Alter Horror in isländischen Ortsnamen Skip to content
Photo: Landmælingar Íslands, Facebook.

Alter Horror in isländischen Ortsnamen

Zum Halloweenfest, welches zwar eine amerikanische Festtradition ist, aber durchaus Wurzeln im alten europäischen und isländischen Volksglauben hat, veröffentlichte das Landesvermessungsamt eine “Karte des Horror” von Island.

In Island hiessen die Nächte zwischen Oktober und November schlicht vetranætur – Winternächte, sie markierten den Übergang vom Sommer- zum Winterhalbjahr und wurden als Übergang und Neubeginn gefeiert. Vor der Christianisierung wurde in diesen Tagen unter anderem das Dísablót abgehalten, ein Opferfest zu Ehren der weiblichen Gottheiten und Schutzgeister.

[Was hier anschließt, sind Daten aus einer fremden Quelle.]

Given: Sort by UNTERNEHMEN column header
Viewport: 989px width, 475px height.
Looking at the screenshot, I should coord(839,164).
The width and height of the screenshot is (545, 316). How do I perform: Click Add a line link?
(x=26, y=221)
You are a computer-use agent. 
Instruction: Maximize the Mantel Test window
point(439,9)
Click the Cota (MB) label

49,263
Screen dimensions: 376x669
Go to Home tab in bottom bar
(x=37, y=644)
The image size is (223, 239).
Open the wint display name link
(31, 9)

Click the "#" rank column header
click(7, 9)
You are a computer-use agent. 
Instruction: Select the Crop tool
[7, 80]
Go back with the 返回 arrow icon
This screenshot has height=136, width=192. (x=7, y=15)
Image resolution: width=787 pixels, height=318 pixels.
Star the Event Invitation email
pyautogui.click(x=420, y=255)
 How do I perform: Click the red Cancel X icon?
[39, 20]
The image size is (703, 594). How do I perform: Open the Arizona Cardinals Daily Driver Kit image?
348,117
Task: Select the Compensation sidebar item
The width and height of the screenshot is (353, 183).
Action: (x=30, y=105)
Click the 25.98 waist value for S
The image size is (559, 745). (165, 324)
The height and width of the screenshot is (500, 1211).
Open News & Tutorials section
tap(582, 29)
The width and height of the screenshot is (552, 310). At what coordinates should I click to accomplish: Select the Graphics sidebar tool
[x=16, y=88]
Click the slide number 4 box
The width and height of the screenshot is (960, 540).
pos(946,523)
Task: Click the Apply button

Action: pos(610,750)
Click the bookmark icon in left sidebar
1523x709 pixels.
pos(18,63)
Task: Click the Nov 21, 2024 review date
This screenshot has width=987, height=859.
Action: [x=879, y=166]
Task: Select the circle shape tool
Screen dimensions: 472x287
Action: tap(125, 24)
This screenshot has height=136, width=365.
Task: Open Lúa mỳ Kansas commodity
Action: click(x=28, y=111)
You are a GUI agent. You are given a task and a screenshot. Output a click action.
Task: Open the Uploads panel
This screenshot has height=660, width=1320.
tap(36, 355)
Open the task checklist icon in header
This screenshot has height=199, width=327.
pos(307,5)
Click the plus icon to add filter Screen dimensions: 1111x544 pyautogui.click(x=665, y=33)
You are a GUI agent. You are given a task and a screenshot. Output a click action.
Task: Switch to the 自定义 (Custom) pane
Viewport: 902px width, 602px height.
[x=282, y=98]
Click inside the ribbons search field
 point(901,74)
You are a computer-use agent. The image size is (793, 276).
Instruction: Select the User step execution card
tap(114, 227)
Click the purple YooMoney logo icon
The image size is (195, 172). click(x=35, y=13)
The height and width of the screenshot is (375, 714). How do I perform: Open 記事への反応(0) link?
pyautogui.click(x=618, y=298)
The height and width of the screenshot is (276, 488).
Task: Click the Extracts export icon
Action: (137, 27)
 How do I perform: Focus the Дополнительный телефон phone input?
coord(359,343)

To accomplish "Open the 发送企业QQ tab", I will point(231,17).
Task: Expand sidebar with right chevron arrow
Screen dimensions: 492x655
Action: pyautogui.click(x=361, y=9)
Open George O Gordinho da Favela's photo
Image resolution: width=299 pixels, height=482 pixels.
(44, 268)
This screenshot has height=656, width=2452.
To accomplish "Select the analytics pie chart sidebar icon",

Der kürbisfreudige Horror- und Totenkult rund um Halloween schwappte von den USA auch nach Island herüber – sollte man denken.
Das Landesvermessungsamt belehrt uns eines Anderen: die fanden nämlich nicht weniger als 1238 Ortsbezeichnungen, welche grauenvolle Namen und Worte wie Schaffott (höggstokkur), Tot (dauði), Knochen (bein), schlecht (ill), Geist (drauga), Blut (blóð), Ertränken (drekking), übel (vont), Enthauptung (Enthauptung), Leiche (lík, nykur), Mord (dráp), Betteln (sníkja), Zauber (aldra), Ekel viðbóð), Troll (tröll), Trollkona (skessa), Galgen (gálga), Hölle (hel), Abgründe (Svörtuloft), Steingrab (dys), Unfalltod (mannskaða), Teufel (djöfla), Grab (grafar) und weitere Begriffe enthalten – rund ums ganze Land.

Zur Feier des Tages (oder der vetranætur) gibt es auf kortasjá eine interaktive Karte, wo man die urisländischen Horrornamen finden kann.